Mousseau performed the study alongside U of S professors Chris Eskiw and Michael Wu with the purpose of investigating how the PSEN1 variant relates to premature aging.

The PSEN1 gene encodes for presenilin-1, an integral component of the enzyme responsible for breaking down the amyloid precursor protein — a protein linked to brain development and function. Presenilin-1 helps to break down the bonds between amino acids, resulting in beta-amyloid (Aβ) peptides.

Mousseau explained that, under normal circumstances, the amyloid precursor protein is broken down to generate a peptide that is 40 amino acids in length, better known as beta-amyloid 40 (Aβ40). In individuals with Alzheimer’s, however, that same peptide is composed of 42 amino acids, better known as beta-amyloid 42 (Aβ42). 

“Those extra two amino acids are incredibly hydrophobic, and they make that otherwise useful peptide become neurotoxic,” Mousseau said.
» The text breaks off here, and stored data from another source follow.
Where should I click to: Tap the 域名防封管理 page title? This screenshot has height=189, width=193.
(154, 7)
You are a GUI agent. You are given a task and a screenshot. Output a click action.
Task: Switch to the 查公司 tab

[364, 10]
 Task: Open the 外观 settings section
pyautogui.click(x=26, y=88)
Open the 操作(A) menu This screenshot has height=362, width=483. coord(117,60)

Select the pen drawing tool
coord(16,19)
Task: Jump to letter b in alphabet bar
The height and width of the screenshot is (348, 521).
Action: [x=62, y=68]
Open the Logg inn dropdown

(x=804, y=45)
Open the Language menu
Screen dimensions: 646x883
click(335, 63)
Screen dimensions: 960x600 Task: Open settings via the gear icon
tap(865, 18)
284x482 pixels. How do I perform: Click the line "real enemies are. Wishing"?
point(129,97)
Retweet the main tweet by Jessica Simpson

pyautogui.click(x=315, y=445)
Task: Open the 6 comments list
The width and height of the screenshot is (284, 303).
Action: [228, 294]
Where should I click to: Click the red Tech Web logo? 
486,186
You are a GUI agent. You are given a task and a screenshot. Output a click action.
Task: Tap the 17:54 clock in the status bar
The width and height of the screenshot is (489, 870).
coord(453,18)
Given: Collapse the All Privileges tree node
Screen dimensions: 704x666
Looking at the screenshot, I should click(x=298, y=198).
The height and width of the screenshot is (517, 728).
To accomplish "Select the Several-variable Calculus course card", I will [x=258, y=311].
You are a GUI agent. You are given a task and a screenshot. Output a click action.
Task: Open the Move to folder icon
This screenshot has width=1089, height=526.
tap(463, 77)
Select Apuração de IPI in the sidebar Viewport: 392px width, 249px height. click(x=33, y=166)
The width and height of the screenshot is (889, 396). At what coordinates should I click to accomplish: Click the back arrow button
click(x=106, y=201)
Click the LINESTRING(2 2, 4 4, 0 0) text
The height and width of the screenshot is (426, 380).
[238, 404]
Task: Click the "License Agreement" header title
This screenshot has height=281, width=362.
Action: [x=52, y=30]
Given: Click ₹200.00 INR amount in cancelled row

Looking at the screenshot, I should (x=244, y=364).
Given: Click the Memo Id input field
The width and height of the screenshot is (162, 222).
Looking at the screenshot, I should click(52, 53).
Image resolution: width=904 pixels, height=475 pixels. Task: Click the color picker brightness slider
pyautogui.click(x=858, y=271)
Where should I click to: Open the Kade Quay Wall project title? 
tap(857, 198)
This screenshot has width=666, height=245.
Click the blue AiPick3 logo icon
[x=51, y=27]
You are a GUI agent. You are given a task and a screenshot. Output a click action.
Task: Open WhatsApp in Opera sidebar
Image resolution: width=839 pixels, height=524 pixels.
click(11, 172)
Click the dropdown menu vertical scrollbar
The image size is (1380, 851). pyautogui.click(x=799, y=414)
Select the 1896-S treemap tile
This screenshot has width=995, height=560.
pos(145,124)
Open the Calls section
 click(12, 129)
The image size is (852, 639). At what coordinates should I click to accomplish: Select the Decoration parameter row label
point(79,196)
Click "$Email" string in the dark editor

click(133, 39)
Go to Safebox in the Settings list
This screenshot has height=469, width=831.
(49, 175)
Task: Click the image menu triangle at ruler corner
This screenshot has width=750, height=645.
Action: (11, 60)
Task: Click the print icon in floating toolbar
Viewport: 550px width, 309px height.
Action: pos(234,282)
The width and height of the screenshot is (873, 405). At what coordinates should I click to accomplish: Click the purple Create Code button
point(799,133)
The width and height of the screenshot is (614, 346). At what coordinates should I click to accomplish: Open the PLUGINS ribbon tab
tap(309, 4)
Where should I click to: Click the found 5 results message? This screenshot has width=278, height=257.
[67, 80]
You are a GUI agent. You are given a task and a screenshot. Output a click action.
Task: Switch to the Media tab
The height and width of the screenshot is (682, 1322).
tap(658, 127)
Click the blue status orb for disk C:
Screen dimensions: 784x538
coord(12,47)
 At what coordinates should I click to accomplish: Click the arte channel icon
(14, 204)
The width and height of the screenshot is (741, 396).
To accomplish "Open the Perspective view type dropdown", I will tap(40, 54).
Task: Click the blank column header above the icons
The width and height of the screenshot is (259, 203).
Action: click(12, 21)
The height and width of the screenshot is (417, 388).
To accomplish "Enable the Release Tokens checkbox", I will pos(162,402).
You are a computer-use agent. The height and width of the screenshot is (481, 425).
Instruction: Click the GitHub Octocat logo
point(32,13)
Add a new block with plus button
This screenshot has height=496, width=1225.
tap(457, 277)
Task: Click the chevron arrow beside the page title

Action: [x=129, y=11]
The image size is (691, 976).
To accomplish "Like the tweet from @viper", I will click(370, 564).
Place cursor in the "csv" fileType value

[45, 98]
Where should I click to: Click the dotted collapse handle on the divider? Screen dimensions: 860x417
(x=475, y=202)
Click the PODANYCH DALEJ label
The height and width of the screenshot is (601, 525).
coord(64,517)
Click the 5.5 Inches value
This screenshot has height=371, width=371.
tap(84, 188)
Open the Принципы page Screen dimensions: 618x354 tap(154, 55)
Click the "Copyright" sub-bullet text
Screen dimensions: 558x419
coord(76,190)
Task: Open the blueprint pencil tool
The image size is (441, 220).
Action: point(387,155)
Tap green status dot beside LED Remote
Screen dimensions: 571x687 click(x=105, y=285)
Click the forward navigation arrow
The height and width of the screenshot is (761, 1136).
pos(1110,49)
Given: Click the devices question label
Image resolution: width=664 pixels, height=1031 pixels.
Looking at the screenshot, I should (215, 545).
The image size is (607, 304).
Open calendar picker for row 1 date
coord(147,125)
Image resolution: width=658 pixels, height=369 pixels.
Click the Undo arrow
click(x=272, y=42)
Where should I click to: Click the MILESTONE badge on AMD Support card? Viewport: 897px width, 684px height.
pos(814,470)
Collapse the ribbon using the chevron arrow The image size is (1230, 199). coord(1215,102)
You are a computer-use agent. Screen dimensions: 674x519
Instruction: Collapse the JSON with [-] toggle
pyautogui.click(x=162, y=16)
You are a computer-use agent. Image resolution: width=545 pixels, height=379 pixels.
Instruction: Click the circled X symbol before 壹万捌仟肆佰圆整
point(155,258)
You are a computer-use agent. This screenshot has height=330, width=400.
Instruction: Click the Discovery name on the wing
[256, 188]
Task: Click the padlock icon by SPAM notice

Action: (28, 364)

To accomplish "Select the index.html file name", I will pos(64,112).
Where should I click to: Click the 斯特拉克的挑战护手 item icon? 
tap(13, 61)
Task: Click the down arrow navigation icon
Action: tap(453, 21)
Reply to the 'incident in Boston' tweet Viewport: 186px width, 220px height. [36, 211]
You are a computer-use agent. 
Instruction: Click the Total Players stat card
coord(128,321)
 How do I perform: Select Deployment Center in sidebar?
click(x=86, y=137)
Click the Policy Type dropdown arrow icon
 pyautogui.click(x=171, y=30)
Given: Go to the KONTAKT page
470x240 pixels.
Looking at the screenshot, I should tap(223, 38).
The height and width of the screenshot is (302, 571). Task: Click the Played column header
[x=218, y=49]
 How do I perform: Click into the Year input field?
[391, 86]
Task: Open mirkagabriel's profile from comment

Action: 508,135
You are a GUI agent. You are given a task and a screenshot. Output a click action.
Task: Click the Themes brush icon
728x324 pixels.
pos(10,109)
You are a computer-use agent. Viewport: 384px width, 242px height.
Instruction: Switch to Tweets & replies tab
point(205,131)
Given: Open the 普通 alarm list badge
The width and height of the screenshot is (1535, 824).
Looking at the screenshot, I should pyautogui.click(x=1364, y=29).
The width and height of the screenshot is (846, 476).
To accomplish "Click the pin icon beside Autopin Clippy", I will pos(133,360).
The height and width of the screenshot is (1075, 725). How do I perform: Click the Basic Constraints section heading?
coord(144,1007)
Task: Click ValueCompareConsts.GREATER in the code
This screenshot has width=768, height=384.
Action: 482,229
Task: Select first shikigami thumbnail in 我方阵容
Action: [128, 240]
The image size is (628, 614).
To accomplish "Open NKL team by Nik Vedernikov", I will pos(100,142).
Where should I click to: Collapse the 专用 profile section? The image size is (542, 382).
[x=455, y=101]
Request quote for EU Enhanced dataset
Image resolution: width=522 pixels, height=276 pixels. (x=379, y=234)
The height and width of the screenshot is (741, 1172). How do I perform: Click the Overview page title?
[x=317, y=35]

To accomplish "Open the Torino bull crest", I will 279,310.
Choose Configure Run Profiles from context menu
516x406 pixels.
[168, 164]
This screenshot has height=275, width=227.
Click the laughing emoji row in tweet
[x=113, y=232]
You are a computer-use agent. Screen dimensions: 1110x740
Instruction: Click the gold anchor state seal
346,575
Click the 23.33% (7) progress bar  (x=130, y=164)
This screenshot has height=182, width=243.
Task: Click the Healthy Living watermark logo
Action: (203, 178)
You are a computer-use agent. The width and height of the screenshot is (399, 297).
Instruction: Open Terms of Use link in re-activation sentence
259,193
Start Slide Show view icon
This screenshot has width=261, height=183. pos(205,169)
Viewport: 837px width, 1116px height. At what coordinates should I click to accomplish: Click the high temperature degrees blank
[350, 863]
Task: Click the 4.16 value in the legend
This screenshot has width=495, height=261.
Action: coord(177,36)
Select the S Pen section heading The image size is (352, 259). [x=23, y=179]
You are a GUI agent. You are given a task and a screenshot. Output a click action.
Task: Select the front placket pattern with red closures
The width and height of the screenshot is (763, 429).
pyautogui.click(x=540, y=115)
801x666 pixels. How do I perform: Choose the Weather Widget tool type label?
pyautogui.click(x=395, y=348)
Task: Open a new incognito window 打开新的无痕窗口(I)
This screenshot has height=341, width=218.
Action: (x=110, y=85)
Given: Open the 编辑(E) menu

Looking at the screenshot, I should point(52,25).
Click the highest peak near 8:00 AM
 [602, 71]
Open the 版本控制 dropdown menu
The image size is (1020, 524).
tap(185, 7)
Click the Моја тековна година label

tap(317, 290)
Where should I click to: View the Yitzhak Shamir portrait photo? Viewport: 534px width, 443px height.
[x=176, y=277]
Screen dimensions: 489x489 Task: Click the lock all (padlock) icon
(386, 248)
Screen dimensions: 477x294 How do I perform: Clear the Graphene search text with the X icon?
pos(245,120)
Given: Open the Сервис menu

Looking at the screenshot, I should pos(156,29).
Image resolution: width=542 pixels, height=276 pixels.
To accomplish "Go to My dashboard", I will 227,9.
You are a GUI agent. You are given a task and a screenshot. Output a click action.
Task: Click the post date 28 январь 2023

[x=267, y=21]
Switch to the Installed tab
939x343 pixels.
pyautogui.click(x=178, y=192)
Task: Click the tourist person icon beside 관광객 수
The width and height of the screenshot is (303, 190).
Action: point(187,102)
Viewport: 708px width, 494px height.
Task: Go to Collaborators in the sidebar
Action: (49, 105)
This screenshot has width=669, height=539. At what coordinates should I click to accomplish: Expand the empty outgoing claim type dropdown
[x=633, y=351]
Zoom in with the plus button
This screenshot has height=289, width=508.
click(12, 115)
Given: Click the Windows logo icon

The hydrophobicity of the added amino acids alters the structure of the peptide so that it does not perform its normal function.

Mousseau explained that the accumulation of Aβ42 disrupts how brain cells learn and form memories, resulting in complications most commonly associated with Alzheimer’s.

“In the Alzheimer’s brain, these cells start to lose their structure and with that happening, the ability to connect and communicate with other cells farther away in another brain region is lost, and most likely, irretrievably lost.”

Mousseau explained that the PSEN1 gene variant could be used as a biomarker for the early detection of Alzheimer’s and other age-related diseases, opening the door for therapies that may alter disease progression and treat symptoms before they appear.

“If we can target people 20 years before symptoms really emerge, we might get that individual an extra five or six years of normal life,” Mousseau said.

In a separate study, Mousseau and other researchers from the U of S demonstrated that a shorter form of the protein peptide, beta-amyloid 38 (Aβ38), may prolong the development of Alzheimer’s.

“The question was, if two more amino acids is worse, what about two less?” Mousseau asked.

The research team included medical student Maa Quartey, Jennifer Nyarko from the Cell Signalling Laboratory and department of psychiatry, U of S professors Carlos Carvalho and Scot Leary, and Jason Maley, lab manager of the Saskatchewan Structural Sciences Centre.

While previous studies have shown that Aβ38 is not as harmful as Aβ42, the study led by Mousseau is the first to show that it is actually protective against Alzheimer’s.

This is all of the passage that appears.